There are illuminations of other tactics of resistance, from the creativity of the Kartini Kendeng women ecological defenders and their portrayals by Dewi Candraningrum (resisting cement mining in Java, Indonesia), to the counter-mapping initiative by the Pari Island community, JKPP and collectives to stop extractive tourism (Seribu Islands, Indonesia).

There are explorations of the uneven geographies of extractivism, with Karin Edstedt’s (Title) embroidery depicting the disproportionate environmental injustices of mining on indigenous communities (copper extraction conflict in Laver, Sápmi; coal mining in Kalimantan, Indonesia), and Sandro Simon’s audiovisual work Bidonmondes drawing attention to the omnipresence of extractivism through the everyday repurposing of imported palm oil canisters in the Sine-Saloum Delta, Senegal (originating from extractive palm oil plantations in Indonesia and Malaysia).

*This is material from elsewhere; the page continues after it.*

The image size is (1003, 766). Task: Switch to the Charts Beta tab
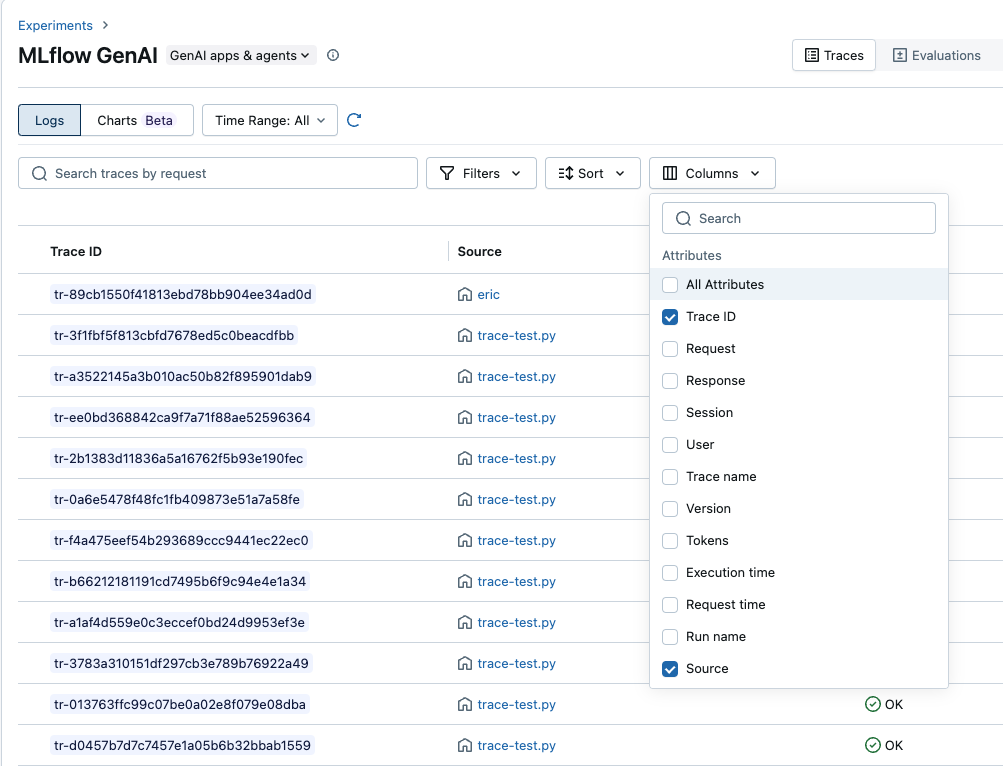[x=137, y=119]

There are intimate accounts of uprooting due to extractive projects, accompanied by the persistent determination to build or rebuild lives in Between Rivers by Daniel Macmillen Voskoboynik (Intergenerational care and multidimensional extractivism, Russian Urals), This is my Home by Maria Rosa Pessoa Piedade & Marilene Ribeiro (dispossession caused by the Belo Monte dam, Brazil) and In the Forest We Believe by Albertus Vembrianto (Covid-19) exacerbates migration from a coastal area affected by gold mining waste, Papua, Indonesia).

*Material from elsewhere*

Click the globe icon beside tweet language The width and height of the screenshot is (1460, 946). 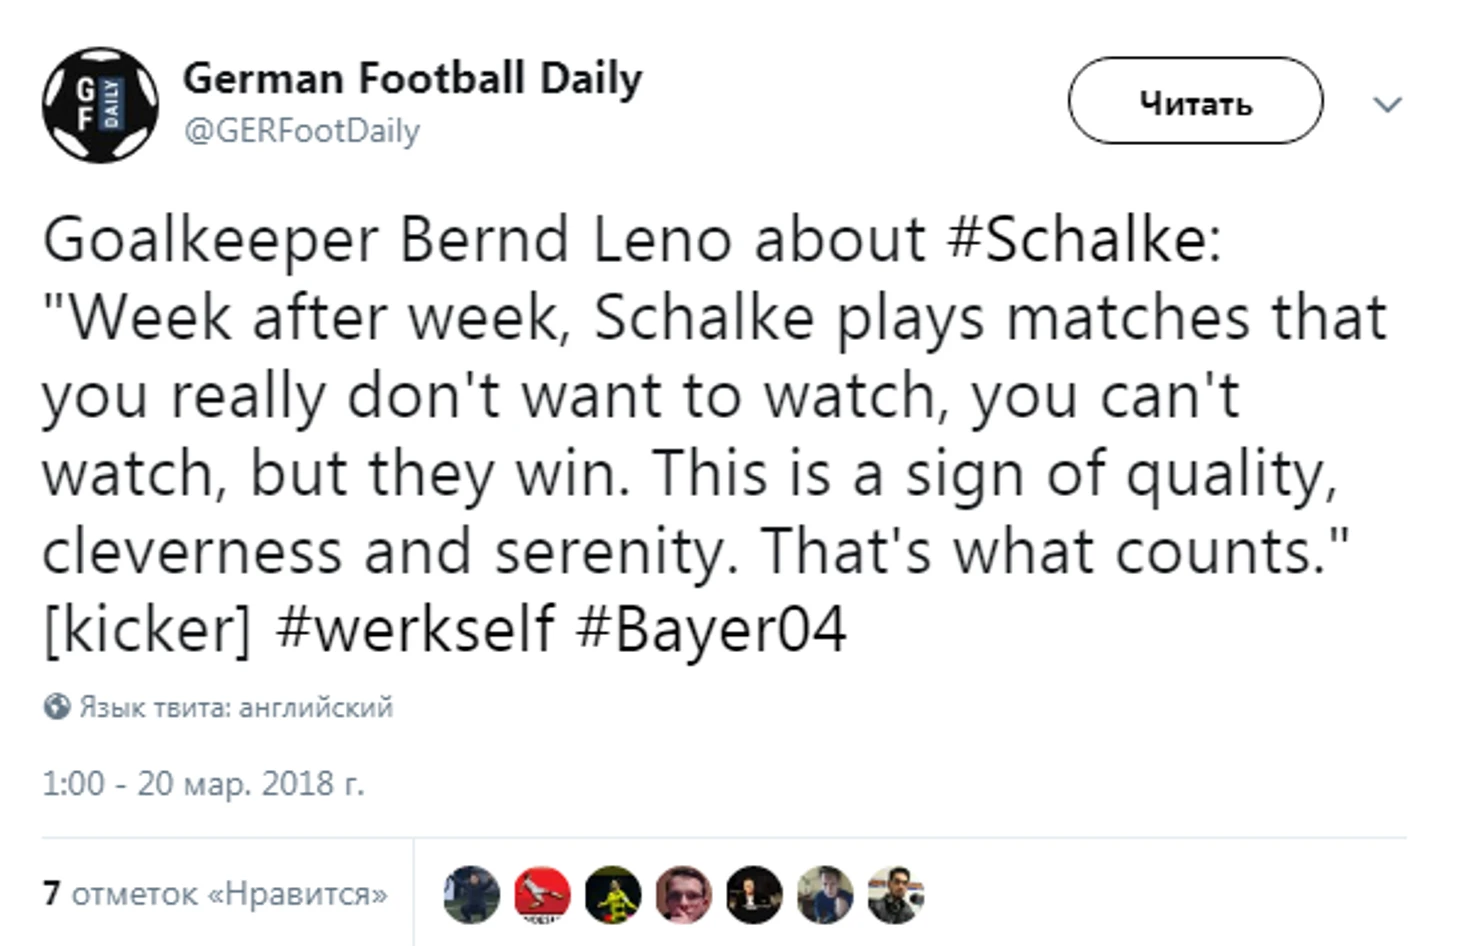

Finally, there are invitations to engage with practises and performances which inspire embodied reflection on the destruction and destabilising effects of extractivism in distanced contexts: Arabel Lebrusen’s Toxic Waves II (in response to deadly failure of a dam at the Córrego do Feijão iron ore mine in Minas Gerais, Brazil ) and Choules+Roisner’s
REGOLITHIC (in response to global extraction).